Internet Attention Deficit Disorder

Nicholas Carr’s book, The Shallows: What the Internet is Doing to Our Brains, may be the defining manuscript of the World Wide Web era; so far. I haven’t read the book yet, but I have followed Nicholas’ writings leading up to The Shallows. I get his point, because I’ve experienced it. He merely wraps research around the experience. The point: Interaction with the Web changes how we think, in part by rewiring how we consume information. Attention spans are shorter and tasks like reading a long magazine article or book are harder.

In June 2008, I read a short post by Nicholas linking to his Atlantic story “Is Google Making Us Stupid?Nicholas writes:

Over the past few years I’ve had an uncomfortable sense that someone, or something, has been tinkering with my brain, remapping the neural circuitry, reprogramming the memory. My mind isn’t going—so far as I can tell—but it’s changing. I’m not thinking the way I used to think. I can feel it most strongly when I’m reading. Immersing myself in a book or a lengthy article used to be easy.

The article presented some evidence blaming the Internet and putting the brain’s rewiring in anthropological context of past technological changes. I totally relate to Nicholas’ experience. In June 2008 post, “Google Attention Deficit Disorder,” I wrote:

My experience is the same as his, and more. My writing concentration has changed, too.
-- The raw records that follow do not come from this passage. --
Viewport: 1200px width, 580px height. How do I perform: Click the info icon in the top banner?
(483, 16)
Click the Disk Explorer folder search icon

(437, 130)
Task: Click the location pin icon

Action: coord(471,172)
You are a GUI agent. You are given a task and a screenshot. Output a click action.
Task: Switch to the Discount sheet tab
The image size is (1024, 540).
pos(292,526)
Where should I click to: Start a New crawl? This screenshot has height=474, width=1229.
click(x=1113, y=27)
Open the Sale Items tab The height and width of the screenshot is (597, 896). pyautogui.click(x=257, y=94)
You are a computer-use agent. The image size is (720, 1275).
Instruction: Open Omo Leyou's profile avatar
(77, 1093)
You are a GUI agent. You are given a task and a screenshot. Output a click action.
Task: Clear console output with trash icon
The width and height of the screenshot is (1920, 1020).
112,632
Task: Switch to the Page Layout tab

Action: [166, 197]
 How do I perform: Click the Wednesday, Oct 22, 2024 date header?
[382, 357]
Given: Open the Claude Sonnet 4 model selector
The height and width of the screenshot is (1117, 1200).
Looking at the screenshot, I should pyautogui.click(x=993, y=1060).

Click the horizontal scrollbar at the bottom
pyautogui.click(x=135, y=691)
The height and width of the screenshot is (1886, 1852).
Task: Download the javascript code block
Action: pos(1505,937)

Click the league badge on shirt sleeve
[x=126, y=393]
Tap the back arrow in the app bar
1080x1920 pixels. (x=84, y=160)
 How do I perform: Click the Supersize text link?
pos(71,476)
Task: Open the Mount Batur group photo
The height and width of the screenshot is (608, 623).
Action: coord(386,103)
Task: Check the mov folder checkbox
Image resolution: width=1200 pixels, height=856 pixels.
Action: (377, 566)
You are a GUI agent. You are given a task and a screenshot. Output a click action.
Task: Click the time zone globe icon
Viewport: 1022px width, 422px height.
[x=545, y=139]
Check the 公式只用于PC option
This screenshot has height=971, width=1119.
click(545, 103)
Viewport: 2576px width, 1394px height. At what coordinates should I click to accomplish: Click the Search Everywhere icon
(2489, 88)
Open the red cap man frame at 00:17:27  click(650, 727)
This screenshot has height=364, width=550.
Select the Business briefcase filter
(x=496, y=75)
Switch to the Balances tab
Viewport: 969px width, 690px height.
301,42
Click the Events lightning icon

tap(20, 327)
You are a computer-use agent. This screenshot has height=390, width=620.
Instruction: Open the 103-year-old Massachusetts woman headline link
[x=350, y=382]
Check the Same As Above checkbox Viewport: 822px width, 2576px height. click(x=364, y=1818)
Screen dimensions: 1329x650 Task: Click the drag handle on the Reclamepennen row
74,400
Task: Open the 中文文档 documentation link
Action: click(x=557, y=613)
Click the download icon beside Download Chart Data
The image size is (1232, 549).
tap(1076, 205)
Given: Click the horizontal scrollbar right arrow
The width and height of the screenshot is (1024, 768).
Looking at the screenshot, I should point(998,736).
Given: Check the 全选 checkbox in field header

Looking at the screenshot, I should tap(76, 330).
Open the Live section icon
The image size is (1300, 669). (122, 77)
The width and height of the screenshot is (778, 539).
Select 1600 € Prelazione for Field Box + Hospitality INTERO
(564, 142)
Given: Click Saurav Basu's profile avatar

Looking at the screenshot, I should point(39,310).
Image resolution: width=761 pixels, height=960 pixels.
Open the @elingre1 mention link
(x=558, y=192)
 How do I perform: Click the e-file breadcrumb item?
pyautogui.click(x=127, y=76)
Blogging is more difficult than, say, three years ago. There is too much sense of distraction, methinks. I’ve got to rethink RSS feeds, which once timesaving are now timesucking. My God, now there are tweets, too! FriendFeed and more!

After reading content excerpted from The Shallows in June 2010 Wired magazine, I’m strongly motivated to minimize distraction and maximize attention. I’m looking forward to reading The Shallows, too.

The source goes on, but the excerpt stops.